What the task requires
Reproduce exactly the entries from the "The width and" line to the end. Skip all pictures.

START Recorded data

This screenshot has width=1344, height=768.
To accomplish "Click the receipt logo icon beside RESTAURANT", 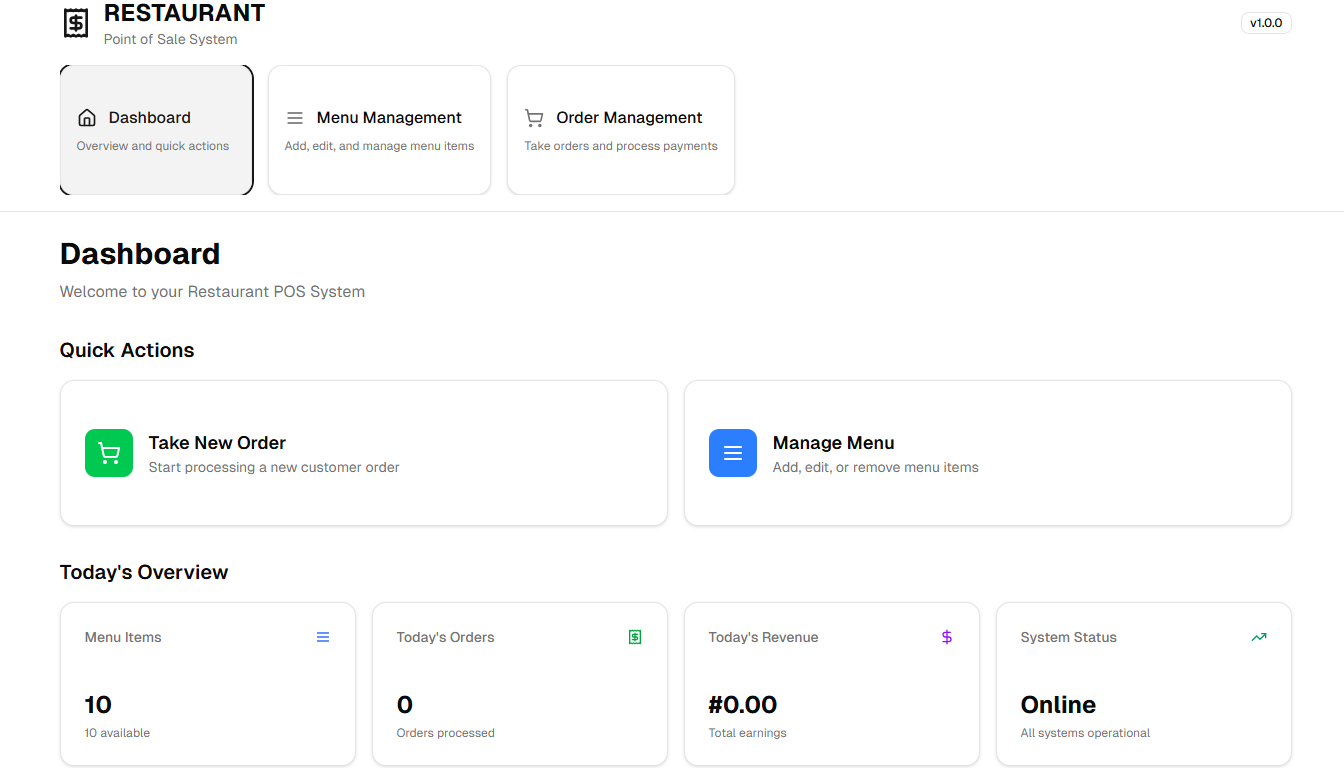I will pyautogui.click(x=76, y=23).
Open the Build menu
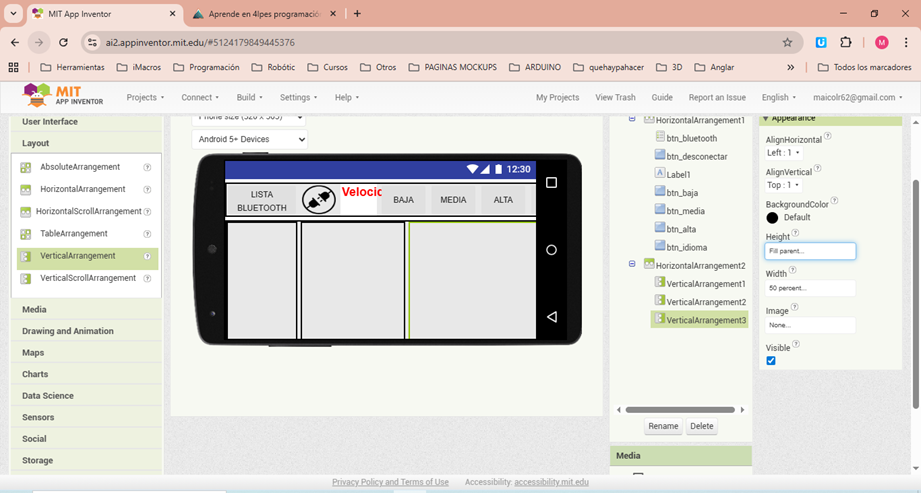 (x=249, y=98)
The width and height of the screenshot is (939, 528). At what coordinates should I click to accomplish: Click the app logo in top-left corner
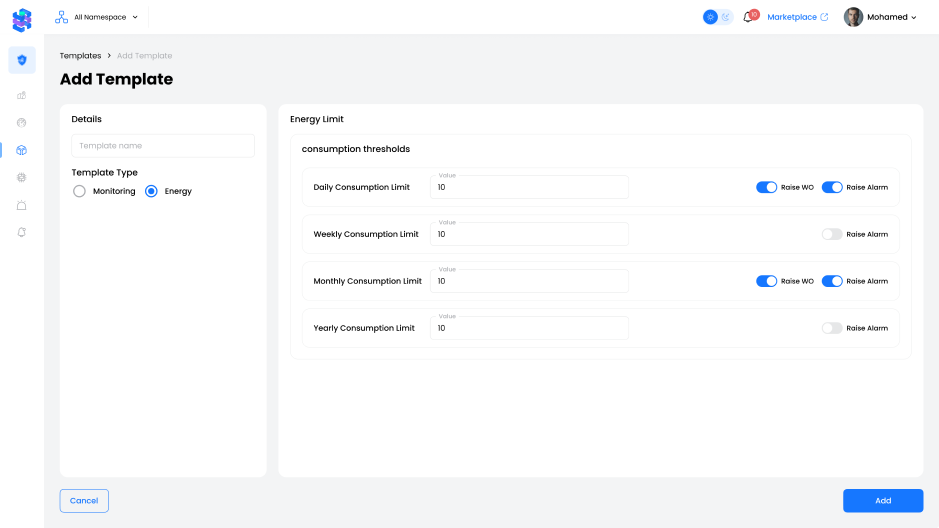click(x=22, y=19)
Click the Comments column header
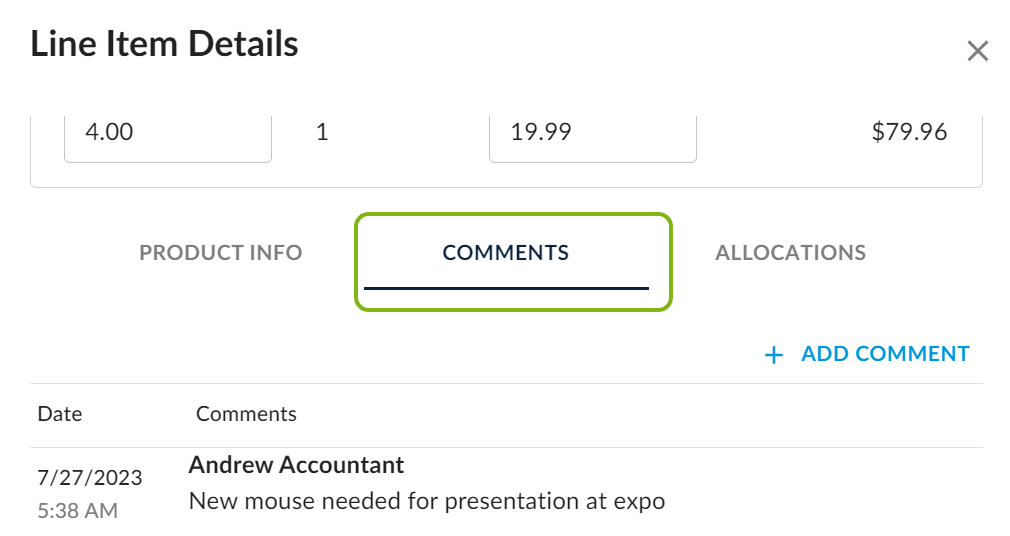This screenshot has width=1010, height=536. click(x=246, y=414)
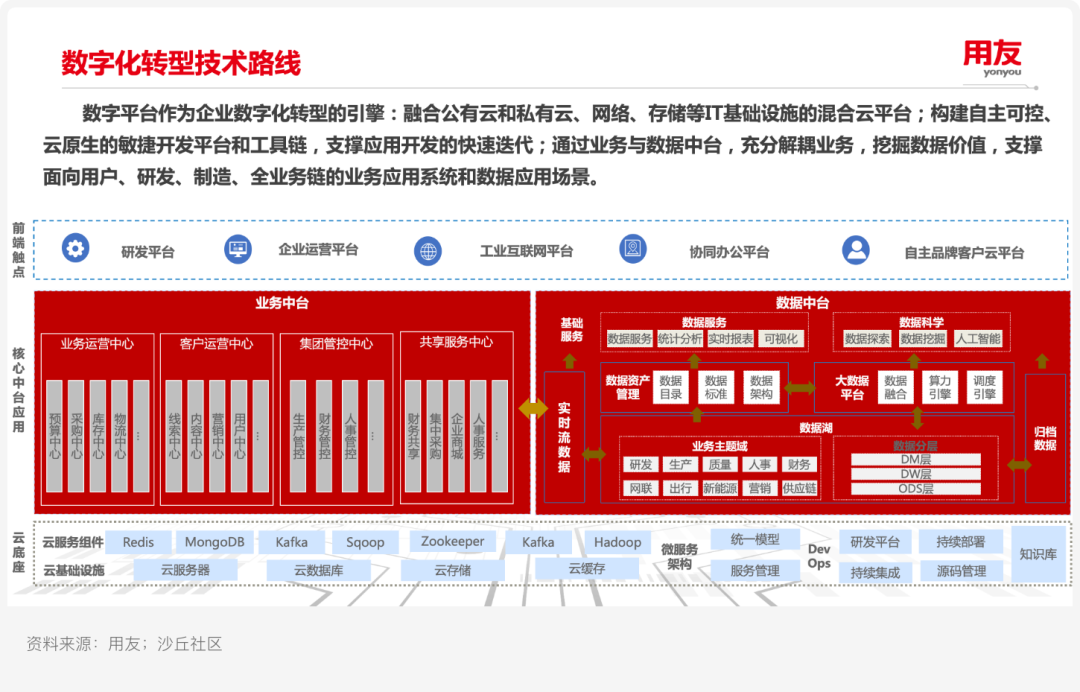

END Recorded data

Output below
The width and height of the screenshot is (939, 528). At what coordinates should I click to accomplish: Click the app logo in top-left corner
click(x=22, y=19)
Click the Comments column header
This screenshot has width=1010, height=536. click(x=246, y=414)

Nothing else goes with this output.